Just recently, there have been two high profile cases involving inadvertent sharing. Most notably, a Tokyo police officer recently shared over 6,000 classified police documents using the Winny P2P application on a department lap top. These documents contained
information on over 12,000 individuals, and contained sensitive information on interrogations, victim complaints, classified locations of license plate readers, and personal information on 400 members of the Yamaguchi-gumi yakuza criminal organization.
The other case involves a Pfizer employee who brought a company laptop home. The employee’s husband, against company policy, installed a P2P application and inadvertently shared sensitive identity information on approximately 17,000 individuals.
This information can be used by all segments of the criminal world for various types of impropriety. Personal information can be used to steal someone’s identity, police files were likely found useful by the Yamaguchi-gumi yakuza criminal organization, and military secrets are likely found very useful by our enemies.
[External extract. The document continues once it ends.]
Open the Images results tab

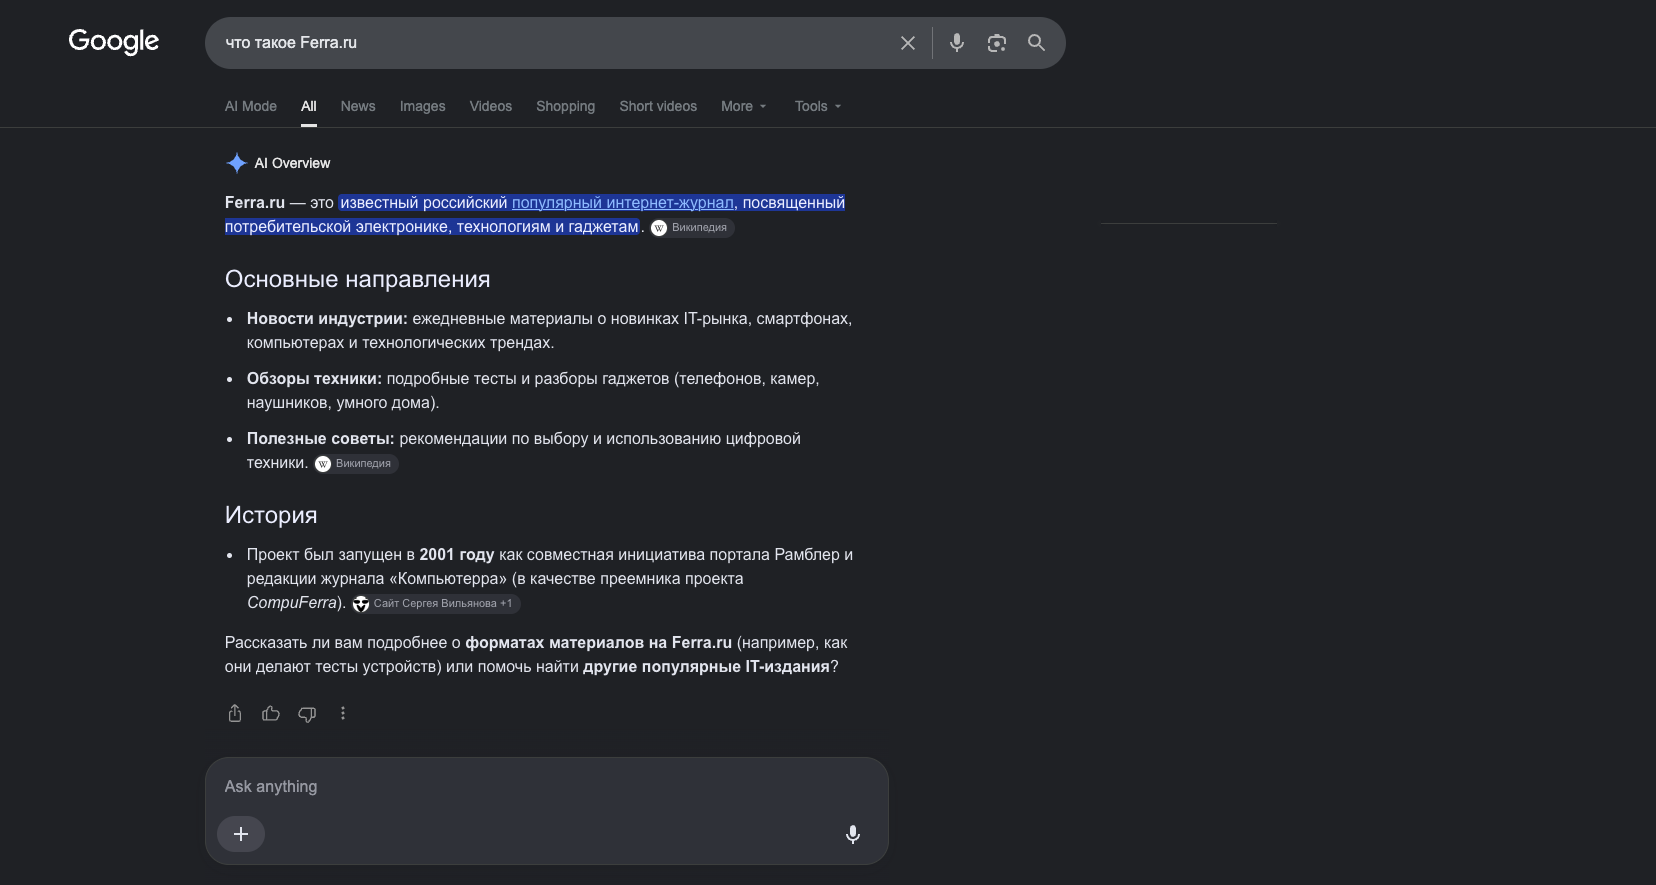tap(423, 106)
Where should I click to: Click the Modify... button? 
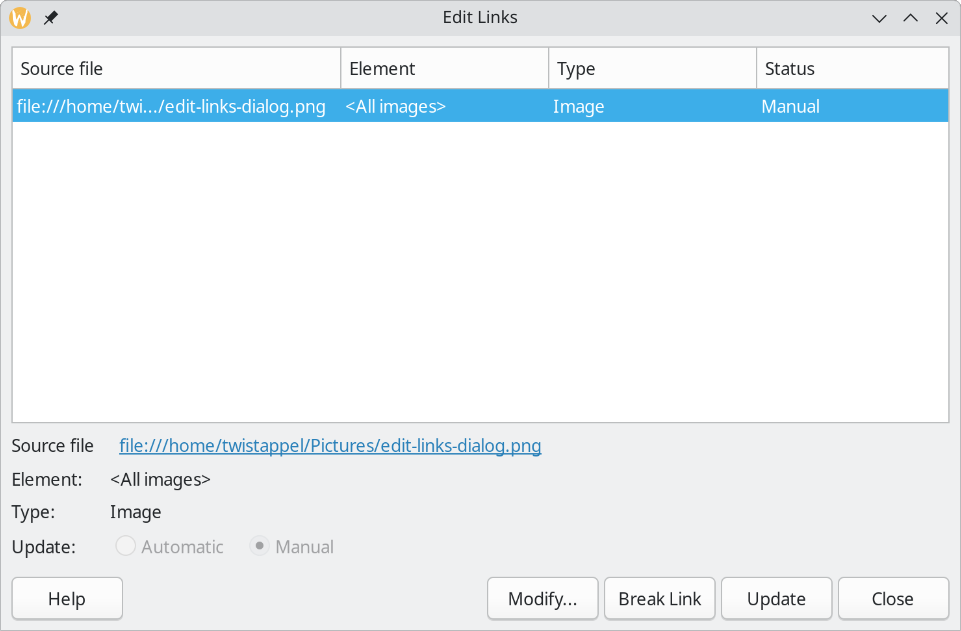(542, 598)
The United States Government has taken notice of the growing occurrence of inadvertent sharing. In response to the seemingly explosive growth of confidential documents finding their way onto P2P networks, the Committee on Oversight and Government Reform, chaired by Representative Henry A. Waxman (D-Ca), is holding a hearing today
at 10:00 AM EST on the issue.
“On Tuesday, July 24, 2007, at 10 a.m., the Committee will hold a hearing to examine recent developments regarding inadvertent file sharing over peer-to-peer (P2P) networks, the impact of such sharing on consumers, corporations and government entities, and whether such sharing creates privacy or security risks for users.”
Today’s hearing is the culmination of nearly a two year interest and investigation into the inadvertent sharing of files via P2P networks by Rep. Waxman. Rep. Waxman sent inquiries to LimeWire and StreamCast in June of this year, questioning
whether these P2P developers provide “users with information to avoid uploading files inadvertently?”
Mark Gorton of LimeWire and Mary Koelbel Engle, Associate Director for Advertising Practices, Bureau of Consumer Protection, Federal Trade Commission, are among those testifying this morning. A video of the hearing is broadcasting at the time of this article’s publication.